• _SET TASKS_:
[1] In the commentary on Vermont's leading fiction authors, which three writers are named as sharing the top spot?
[2] Reproduce the commentary on Vermont's leading fiction authors from "Commentary Series: Vermont's" down to "a tropical island.".
[3] Continue the commentary on Vermont's leading fiction authors, starting after its final sentence.

• _PAGE EXCERPT_:
Commentary Series: Vermont's Big Three: "Monday, 02/18/02 12am
Vermont's Big Three
By Jules Older, Albany, Vermont
Who is Vermont's leading adult fiction author? Let's define leading as most renowned, most acclaimed, most internationally known and respected.
So here's my answer: three writers share the glory spot, the top step on the podium. All three are women. None are native to Vermont. And two are from islands in the Caribbean. The third is from closer, geographically, but so distant in most other ways, it might as well be a tropical island.
My picks for Vermont's leading adult fiction author are: Jamaica Kincaid from Antigua, Julia Alvarez from the Dominican Republic, and Grace Paley from de Bronx.
Jamaica Kincaid is the darkest of the three, and I don't mean skin color. Many of her characters are without illusion, without mirth, without optimism. Here's how the title character of LUCY describes herself: I did not have position, I did not have money at my disposal. I had memory, I had anger, I had despair."
Julia Alvarez paints from a broader emotional palette. Her characters fight and moan and despair, but they also love and laugh and meet life head-on. In her novel, YO, here's how Yo's mother describes her American experience: To tell you the truth, the hardest thing coming to this country wasn't the winter everyone warned me about it was the language. If you had to choose the most tongue-twisting way of saying you love somebody, then say it in English. For the longest time I thought Americans must be smarter than us Latins because how else could they speak such a difficult language. After a while, it struck me the other way. Given the choice of languages, only a fool would choose to speak English on purpose.

• _RAW DATA_:
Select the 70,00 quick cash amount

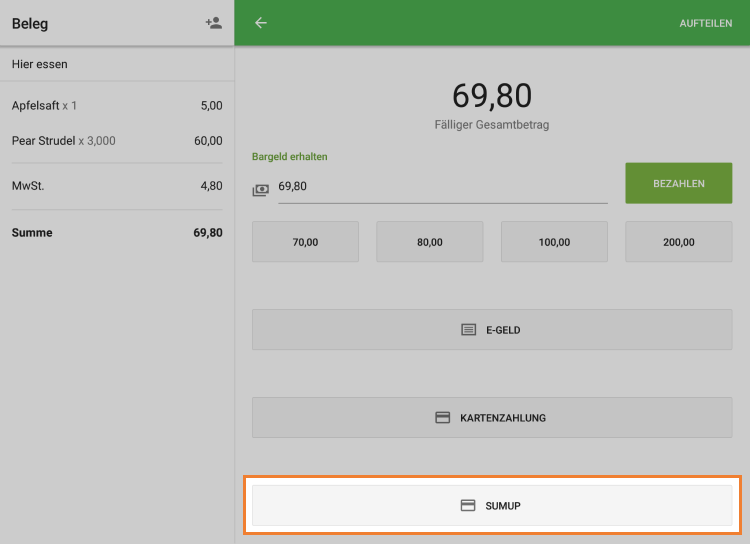tap(305, 242)
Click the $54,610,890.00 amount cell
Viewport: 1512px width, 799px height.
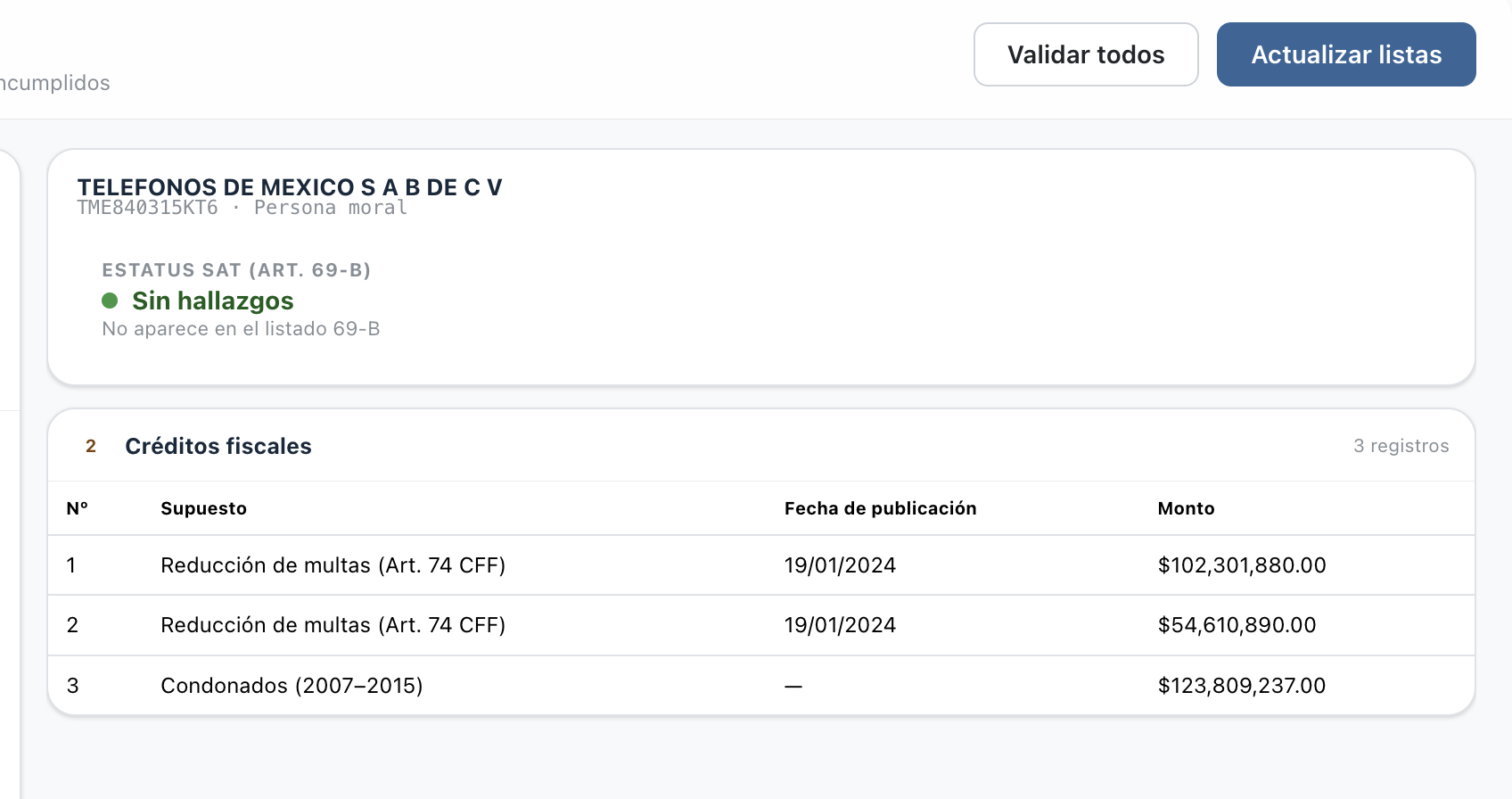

• _EXPECTED RESULTS_:
[1] Jamaica Kincaid, Julia Alvarez, and Grace Paley.

[2]
Commentary Series: Vermont's Big Three: "Monday, 02/18/02 12am
Vermont's Big Three
By Jules Older, Albany, Vermont
Who is Vermont's leading adult fiction author? Let's define leading as most renowned, most acclaimed, most internationally known and respected.
So here's my answer: three writers share the glory spot, the top step on the podium. All three are women. None are native to Vermont. And two are from islands in the Caribbean. The third is from closer, geographically, but so distant in most other ways, it might as well be a tropical island.

[3]
And here, in a story called THE LOUDEST VOICE, Grace Paley's young lead character describes her voice and her surroundings: There is a certain place where dumb-waiters boom, doors slam, dishes crash; every window is a mother s mouth bidding the street shut up, go skate somewhere else, come home. My voice is the loudest.
So what does it say about them that these three star writers chose to live in Vermont, far from palm trees and loud city streets? To me it says that they were bold enough, ruthless enough, curious enough to leave family and the familiar to create a new life for themselves. That boldness is brilliantly reflected in their writing.
And what does it say about Vermont? To me it says several things. That, despite our cold climate, we are a desirable resting place for writers. That we accept the unusual, the different, the creative, and make them feel something approximating at home. It says that we appreciate accomplishment but give the accomplisher enough room to go to the store and grow her garden in peace.
Our reward is living next door to some of the world's finest writers.
This is Jules Older in Albany, Vermont, the Soul of the Kingdom.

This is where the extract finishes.